Editor’s Note: This is part of a continuing series on the practical takeaways from research.
Over the past year, students have had to learn a lot about a phenomenon that has dominated their lives: the COVID-19 pandemic. Making sense of it has required families to learn together about the science of the virus and figure out how to protect their health in the face of great uncertainty and social inequality.
As education seeks to rebuild coming out of the COVID-19 era, teaching science through the lens of phenomena presents an opportunity to make the subject more meaningful to students. The recently enacted American Rescue Plan provides funding for states, districts, and schools to address disruptions in student learning caused by the pandemic. Some of that money could go to getting teachers the experiences and students the materials that make quality phenomenon-based science education possible.
“Phenomena” refer to observable events in the world that require science knowledge and practices to explain, such as the causes and course of the COVID-19 pandemic. Organizing instruction around phenomena is a key feature of many reforms aimed at meeting the Next Generation Science Standards, an ambitious set of standards adopted or adapted by 44 states in 2013. Phenomena are also an organizing feature of instructional reforms in countries outside the United States, like high-performing Finland. But what is phenomenon-based learning, and what evidence is there that it works?
In the past, science teaching often introduced students to new topics using a demonstration or by presenting a surprising finding or event. In phenomenon-based learning, units of instruction are organized around the task of explaining a complex phenomenon or meeting a design challenge. That is, phenomena and problems provide the primary context for students to ask questions, conduct investigations, build models, argue from evidence, and communicate findings. Phenomena are more than just the initial “hooks” that are intended to capture interest. They are what motivates students to develop their understanding of science ideas and what connects lessons together in a way that is meaningful.
I was a co-author of a study that compared the impact of a widely available phenomenon-based curriculum with that of a more traditional approach. We randomly assigned schools to either the “treatment,” where teachers implemented the phenomenon-based curriculum, or the comparison condition, where teachers followed the district-adopted textbook.
In phenomenon-based learning, units of instruction are organized around the task of explaining a complex phenomenon or meeting a design challenge.
The textbook presented science much as many do, primarily as a body of facts and vocabulary to be learned with few opportunities to engage with phenomena. By contrast, the phenomenon-based curriculum organized units around explaining such occurrences as the “Ring of Fire” across the Pacific Ocean, where active volcanoes and earthquakes are much more common than elsewhere.
Our study found that students exposed to the phenomenon-based curriculum learned more based on a test aligned with the Next Generation standards than did students using the textbook. Importantly, the results were similar across students of different racial and ethnic backgrounds.

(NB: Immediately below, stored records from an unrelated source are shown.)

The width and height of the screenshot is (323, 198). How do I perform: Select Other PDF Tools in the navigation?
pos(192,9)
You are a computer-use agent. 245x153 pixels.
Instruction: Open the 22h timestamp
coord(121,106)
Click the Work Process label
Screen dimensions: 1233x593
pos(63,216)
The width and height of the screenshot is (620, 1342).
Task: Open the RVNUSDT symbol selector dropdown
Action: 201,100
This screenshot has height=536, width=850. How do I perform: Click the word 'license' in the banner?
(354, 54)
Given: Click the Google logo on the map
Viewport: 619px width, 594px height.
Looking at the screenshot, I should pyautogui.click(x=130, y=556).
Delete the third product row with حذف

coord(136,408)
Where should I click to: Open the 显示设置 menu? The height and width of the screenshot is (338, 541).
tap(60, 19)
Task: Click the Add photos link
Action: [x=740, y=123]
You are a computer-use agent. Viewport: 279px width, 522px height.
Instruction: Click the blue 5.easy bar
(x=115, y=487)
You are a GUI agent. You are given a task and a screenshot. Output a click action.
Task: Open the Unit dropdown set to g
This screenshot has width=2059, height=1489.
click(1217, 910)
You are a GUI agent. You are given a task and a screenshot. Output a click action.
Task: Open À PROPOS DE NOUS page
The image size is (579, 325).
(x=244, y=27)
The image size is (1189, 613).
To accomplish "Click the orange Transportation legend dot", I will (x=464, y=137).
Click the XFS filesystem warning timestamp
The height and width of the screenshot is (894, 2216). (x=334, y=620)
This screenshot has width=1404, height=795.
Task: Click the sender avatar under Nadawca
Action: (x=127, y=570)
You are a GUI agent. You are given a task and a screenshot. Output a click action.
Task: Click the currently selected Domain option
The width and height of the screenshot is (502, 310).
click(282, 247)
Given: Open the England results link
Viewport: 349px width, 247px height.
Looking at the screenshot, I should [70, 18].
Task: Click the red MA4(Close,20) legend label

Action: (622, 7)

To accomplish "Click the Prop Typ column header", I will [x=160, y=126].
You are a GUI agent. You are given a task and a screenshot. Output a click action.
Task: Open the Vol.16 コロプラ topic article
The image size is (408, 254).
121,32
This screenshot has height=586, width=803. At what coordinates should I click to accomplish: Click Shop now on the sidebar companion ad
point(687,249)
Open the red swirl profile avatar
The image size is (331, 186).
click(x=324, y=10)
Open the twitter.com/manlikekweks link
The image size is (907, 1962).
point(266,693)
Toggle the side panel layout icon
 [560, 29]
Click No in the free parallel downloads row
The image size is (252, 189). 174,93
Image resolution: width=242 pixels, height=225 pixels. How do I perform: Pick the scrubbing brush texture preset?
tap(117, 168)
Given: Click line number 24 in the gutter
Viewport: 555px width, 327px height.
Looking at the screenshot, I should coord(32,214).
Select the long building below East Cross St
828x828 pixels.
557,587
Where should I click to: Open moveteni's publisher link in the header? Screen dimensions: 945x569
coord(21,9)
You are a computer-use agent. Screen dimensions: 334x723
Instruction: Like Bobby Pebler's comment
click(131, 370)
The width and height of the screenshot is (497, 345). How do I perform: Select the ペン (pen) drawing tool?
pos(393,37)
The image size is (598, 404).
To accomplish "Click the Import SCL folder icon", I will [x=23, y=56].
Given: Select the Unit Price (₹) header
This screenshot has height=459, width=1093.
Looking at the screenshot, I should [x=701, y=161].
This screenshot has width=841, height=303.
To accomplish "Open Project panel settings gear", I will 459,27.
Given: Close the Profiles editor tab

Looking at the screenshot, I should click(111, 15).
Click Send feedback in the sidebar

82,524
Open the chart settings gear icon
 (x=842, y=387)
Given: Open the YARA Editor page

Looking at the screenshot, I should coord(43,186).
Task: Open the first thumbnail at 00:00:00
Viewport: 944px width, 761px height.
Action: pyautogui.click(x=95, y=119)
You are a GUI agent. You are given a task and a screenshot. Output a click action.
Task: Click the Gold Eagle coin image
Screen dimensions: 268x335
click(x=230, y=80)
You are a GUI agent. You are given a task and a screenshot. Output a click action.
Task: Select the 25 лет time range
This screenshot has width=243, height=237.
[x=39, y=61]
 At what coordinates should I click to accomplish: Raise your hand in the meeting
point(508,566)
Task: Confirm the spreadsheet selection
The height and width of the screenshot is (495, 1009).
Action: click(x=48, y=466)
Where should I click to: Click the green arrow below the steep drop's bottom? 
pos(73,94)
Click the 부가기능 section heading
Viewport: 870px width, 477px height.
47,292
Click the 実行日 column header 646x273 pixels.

Just this spring, results from two additional random-assignment studies—considered the gold standard for evaluation—found that students learned more in phenomenon-based courses than in courses organized more traditionally. In one study of a revised Advanced Placement environmental-science curriculum, students exposed to the curriculum organized around meaningful projects where they have to explain phenomena outperformed students exposed to a traditional AP course organized around topics on the AP test. A second study examined the impact of a project-based science curriculum for elementary-aged students that also integrated supports for social and emotional learning. That study found students following the project-based curriculum outperformed those in the control group on a test designed by the Michigan education department aligned to the Next Generation standards.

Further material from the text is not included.